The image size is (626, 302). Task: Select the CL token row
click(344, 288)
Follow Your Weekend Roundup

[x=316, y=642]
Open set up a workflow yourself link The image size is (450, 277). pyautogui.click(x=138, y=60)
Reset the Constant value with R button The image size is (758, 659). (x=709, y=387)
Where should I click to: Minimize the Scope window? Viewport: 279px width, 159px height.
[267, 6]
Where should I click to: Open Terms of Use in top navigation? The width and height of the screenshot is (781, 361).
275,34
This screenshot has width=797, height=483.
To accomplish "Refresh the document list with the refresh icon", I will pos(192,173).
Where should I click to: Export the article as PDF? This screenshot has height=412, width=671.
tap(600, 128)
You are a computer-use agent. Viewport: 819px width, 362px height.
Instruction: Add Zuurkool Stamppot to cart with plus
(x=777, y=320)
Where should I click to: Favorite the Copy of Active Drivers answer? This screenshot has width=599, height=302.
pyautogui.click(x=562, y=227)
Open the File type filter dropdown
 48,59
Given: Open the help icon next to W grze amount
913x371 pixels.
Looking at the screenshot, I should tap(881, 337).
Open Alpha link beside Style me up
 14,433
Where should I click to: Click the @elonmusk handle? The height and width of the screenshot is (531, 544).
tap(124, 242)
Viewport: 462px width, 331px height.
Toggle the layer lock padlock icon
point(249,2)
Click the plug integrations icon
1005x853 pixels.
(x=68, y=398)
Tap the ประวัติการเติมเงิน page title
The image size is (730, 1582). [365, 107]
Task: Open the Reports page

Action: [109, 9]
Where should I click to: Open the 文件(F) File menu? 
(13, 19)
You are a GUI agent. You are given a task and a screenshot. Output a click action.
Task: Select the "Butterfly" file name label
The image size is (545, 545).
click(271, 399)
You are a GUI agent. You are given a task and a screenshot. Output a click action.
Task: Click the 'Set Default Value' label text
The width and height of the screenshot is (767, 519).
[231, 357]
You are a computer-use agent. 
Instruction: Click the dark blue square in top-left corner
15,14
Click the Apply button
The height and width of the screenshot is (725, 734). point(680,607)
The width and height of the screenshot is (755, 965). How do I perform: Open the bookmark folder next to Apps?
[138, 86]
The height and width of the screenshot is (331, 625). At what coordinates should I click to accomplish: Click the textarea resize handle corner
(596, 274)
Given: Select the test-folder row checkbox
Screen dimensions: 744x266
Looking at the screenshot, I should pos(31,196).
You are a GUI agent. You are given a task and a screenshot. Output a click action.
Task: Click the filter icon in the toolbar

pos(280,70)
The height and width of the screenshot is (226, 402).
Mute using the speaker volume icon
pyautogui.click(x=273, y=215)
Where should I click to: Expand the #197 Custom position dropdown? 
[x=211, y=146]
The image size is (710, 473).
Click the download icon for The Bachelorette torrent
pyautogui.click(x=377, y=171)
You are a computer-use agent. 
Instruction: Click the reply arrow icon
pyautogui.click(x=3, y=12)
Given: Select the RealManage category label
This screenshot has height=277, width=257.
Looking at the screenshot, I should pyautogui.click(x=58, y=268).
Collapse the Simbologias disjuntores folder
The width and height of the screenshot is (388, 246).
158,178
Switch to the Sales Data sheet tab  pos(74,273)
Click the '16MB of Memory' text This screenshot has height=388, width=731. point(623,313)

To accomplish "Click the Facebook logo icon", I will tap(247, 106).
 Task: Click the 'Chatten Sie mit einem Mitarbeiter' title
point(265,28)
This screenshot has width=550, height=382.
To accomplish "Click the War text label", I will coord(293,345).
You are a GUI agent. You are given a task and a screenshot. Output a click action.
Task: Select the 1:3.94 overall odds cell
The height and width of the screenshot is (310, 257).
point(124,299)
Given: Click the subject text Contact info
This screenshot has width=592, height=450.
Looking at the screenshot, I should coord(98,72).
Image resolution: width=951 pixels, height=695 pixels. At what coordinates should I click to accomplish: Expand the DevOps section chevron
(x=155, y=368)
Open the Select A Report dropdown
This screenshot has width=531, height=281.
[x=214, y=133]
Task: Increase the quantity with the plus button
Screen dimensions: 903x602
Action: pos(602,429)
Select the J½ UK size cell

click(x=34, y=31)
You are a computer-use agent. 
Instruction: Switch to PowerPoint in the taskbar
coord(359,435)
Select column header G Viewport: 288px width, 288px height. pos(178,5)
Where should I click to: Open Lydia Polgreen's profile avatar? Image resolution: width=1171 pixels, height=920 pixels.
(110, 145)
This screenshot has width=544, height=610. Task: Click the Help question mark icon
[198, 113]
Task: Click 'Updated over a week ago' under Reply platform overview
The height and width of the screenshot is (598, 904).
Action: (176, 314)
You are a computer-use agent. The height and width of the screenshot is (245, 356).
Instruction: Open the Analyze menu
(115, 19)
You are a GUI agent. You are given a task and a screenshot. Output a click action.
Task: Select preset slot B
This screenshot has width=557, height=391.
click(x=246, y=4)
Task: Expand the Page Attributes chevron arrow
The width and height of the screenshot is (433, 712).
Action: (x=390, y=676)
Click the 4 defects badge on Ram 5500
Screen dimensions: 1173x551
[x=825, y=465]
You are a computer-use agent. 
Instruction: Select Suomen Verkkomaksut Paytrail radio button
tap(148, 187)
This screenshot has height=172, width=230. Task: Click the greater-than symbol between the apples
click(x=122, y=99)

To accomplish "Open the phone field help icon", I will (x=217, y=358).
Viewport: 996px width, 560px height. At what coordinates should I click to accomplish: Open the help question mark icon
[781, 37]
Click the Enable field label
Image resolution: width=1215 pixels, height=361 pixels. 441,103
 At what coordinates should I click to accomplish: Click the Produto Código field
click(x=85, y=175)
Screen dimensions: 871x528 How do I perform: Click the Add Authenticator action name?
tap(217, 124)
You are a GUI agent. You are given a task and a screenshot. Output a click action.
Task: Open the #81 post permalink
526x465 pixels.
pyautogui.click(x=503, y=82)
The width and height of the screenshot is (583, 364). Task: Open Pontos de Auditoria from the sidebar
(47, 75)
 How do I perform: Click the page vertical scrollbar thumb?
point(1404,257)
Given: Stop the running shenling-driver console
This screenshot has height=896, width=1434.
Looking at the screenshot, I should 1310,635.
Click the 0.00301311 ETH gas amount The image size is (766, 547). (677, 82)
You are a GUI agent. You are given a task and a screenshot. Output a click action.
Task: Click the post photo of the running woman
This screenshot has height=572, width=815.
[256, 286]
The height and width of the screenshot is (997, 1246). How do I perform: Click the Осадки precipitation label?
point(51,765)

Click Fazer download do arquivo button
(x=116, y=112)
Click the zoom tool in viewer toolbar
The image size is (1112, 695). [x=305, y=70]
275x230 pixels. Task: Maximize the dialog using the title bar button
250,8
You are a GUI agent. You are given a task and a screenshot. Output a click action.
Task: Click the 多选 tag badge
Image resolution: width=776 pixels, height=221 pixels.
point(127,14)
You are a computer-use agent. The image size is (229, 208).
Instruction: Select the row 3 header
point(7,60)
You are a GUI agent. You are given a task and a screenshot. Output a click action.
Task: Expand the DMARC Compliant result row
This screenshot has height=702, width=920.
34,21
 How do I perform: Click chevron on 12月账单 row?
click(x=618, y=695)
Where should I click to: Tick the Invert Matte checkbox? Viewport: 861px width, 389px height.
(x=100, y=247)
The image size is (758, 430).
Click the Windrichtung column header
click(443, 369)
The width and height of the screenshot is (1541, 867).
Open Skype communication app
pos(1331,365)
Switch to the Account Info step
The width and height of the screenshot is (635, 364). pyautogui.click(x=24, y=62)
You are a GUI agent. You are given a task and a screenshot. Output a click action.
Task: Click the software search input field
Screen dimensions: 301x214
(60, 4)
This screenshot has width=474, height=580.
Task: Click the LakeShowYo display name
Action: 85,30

* * * * *

What is being asked: Copy, from the data above, every line where the word "post" appears.

Reply:
Task: Open the #81 post permalink
Task: Click the post photo of the running woman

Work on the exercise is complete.